Em Bagdá, Hanes serviu como metralhador em cima de uma Humvee. "Era a mim que eles tentavam matar", disse. Ele voltou para casa com transtorno por stress pós-traumático, depressão e uma lesão cerebral traumática. Hanes ficou sem ter onde morar por mais de um ano, mas conseguiu obter um diploma em serviços sociais ambientais.

"Estar ao ar livre era minha zona de conforto _ ainda é", ele disse. Dois anos depois, ele se deparou com o stand do "Veteranos pela Agricultura Sustentável" de Archipley, no festival do Dia da Terra em Balboa Park, San Diego.
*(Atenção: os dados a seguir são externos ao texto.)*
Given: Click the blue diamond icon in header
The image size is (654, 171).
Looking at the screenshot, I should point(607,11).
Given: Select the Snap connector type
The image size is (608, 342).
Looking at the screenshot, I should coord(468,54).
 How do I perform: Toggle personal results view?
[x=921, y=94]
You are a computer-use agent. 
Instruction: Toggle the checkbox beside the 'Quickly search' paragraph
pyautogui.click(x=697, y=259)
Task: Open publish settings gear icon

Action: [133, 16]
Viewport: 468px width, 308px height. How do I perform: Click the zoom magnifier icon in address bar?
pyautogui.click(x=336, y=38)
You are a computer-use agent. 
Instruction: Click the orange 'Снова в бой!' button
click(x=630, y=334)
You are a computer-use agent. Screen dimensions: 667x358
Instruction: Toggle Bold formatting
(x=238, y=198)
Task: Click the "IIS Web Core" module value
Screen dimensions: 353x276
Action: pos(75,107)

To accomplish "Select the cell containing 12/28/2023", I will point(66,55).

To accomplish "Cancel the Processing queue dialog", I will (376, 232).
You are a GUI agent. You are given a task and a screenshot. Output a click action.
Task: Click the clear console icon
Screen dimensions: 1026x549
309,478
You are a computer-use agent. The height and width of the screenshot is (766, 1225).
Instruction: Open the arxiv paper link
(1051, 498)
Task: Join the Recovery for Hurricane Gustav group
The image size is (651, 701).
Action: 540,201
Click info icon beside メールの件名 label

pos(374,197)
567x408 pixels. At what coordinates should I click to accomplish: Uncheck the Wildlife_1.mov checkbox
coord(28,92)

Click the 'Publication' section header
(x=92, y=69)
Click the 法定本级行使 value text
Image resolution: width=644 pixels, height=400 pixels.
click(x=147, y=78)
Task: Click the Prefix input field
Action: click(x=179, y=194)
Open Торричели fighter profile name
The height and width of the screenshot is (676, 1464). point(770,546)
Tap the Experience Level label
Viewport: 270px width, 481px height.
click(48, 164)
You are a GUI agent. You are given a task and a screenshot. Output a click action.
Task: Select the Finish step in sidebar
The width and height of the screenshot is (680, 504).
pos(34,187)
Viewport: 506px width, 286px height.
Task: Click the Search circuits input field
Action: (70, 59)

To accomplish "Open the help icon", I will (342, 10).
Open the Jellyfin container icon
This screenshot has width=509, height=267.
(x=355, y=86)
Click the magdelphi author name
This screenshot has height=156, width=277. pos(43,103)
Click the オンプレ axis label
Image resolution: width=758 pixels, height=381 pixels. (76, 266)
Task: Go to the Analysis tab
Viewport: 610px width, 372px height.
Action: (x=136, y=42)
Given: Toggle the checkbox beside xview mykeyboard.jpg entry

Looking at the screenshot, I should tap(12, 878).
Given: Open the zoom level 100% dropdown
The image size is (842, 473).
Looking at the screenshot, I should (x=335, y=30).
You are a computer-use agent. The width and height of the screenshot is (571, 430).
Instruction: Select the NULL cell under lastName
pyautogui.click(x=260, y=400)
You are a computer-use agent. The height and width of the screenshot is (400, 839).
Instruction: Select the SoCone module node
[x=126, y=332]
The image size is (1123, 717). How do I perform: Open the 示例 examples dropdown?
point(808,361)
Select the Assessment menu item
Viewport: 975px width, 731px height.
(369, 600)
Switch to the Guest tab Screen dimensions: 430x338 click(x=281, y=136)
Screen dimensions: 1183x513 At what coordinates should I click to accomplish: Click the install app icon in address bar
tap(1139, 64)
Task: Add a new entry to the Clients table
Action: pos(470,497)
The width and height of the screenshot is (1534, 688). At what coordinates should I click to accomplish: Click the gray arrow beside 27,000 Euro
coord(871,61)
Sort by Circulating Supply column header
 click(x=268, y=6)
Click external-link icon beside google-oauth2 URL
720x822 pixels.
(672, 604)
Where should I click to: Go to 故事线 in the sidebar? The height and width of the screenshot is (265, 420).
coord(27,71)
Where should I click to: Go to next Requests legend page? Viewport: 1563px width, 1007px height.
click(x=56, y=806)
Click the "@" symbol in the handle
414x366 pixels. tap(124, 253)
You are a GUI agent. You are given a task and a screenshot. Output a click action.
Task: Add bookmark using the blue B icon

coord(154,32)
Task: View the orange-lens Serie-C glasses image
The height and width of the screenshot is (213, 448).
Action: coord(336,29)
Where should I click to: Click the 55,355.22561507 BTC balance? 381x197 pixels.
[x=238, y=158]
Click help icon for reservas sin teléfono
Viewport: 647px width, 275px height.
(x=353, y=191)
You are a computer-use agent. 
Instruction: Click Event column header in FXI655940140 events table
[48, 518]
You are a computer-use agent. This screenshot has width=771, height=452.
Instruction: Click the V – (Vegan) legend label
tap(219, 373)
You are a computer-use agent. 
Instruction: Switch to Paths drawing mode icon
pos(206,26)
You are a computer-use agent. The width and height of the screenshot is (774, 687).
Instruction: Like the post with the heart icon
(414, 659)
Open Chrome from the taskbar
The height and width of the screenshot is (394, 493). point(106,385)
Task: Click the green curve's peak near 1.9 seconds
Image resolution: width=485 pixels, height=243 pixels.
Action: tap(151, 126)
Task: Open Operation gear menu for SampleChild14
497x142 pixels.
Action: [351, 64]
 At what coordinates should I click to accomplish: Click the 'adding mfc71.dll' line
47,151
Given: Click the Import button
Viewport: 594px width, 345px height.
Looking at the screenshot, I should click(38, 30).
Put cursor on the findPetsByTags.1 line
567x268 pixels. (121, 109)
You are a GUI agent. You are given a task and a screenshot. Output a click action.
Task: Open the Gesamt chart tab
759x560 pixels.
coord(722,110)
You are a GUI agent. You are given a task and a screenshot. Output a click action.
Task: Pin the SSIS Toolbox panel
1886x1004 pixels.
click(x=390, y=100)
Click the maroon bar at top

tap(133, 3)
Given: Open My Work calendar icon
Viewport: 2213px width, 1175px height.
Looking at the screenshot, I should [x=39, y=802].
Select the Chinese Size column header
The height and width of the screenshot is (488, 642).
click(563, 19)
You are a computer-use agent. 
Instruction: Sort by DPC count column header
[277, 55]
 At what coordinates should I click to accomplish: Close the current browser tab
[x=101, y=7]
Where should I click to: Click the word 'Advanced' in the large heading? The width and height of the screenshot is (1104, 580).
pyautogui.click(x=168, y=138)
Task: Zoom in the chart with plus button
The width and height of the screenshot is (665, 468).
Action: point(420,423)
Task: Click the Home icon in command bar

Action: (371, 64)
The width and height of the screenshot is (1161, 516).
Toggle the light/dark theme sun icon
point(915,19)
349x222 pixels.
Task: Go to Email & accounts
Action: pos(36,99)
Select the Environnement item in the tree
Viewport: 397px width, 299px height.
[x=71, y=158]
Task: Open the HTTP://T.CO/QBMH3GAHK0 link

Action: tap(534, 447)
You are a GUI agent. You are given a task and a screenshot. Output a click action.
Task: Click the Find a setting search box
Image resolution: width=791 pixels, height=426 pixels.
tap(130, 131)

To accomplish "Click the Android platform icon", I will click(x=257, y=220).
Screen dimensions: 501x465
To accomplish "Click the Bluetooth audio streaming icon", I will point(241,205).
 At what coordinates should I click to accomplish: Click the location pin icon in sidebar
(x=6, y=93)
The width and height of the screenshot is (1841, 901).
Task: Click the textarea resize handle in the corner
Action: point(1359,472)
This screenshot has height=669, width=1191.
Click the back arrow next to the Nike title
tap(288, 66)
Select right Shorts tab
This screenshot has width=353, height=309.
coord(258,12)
Hanes ainda tem dificuldades, mais está ganhando terreno.

"Uma coisa que percebi sobre a agricultura é que você cria, em vez de destruir", disse Hanes, entre arbustos ornamentais de eucalipto.

John Maki, especialista do programa de assistência à transição de Camp Pendleton, disse que as experiências de vida de jovens veteranos os equipam para trabalhos exigentes. "Em comparação a outros jovens da mesma idade, não encontramos pessoas que tiveram tanta responsabilidade", afirmou. "Eles tiveram de tomar decisões de vida ou morte".

Weldon Sleight, reitor da Faculdade de Agricultura Técnica da Universidade de Nebraska, que possui seis veteranos matriculados, disse que a disciplina _ sustentáculo das forças armadas _ era essencial na agricultura. "Muitos desses veteranos rurais têm essa maravilhosa base de conhecimento sobre agricultura", acrescentou. "Mas por muitos anos dissemos a eles que não havia futuro nisso".

No interior da Flórida, Adam Burke, que deixou a agricultura para se juntar às forças armadas, voltou às origens, projetando uma plantação acessível para cadeirantes na qual suas frutas crescem em contêineres em sustentações elevadas.

Burke, recebedor da medalha coração púrpura que sofreu uma lesão cerebral traumática no Iraque, recentemente começou uma segunda plantação. "Apertar uma bola na fisioterapia é chato", disse ele. "E não sinto a umidade da irrigação ou o vento fresco no consultório do psicólogo".

Matthew McCue, 29 anos, ex-sargento McCue, administra a Shooting Star CSA nos arredores de São Francisco com sua parceira, Lily Schneider, entregando caixas de produtos orgânicos diretamente aos consumidores.

Ele lembrou como agricultores do Iraque compartilhavam, com orgulho, seus romãs, tomates e melões.

"Aprendemos a encarar a morte", ele disse, referindo-se ao serviço no Iraque. Mas na agricultura "havia vida por todos os lados".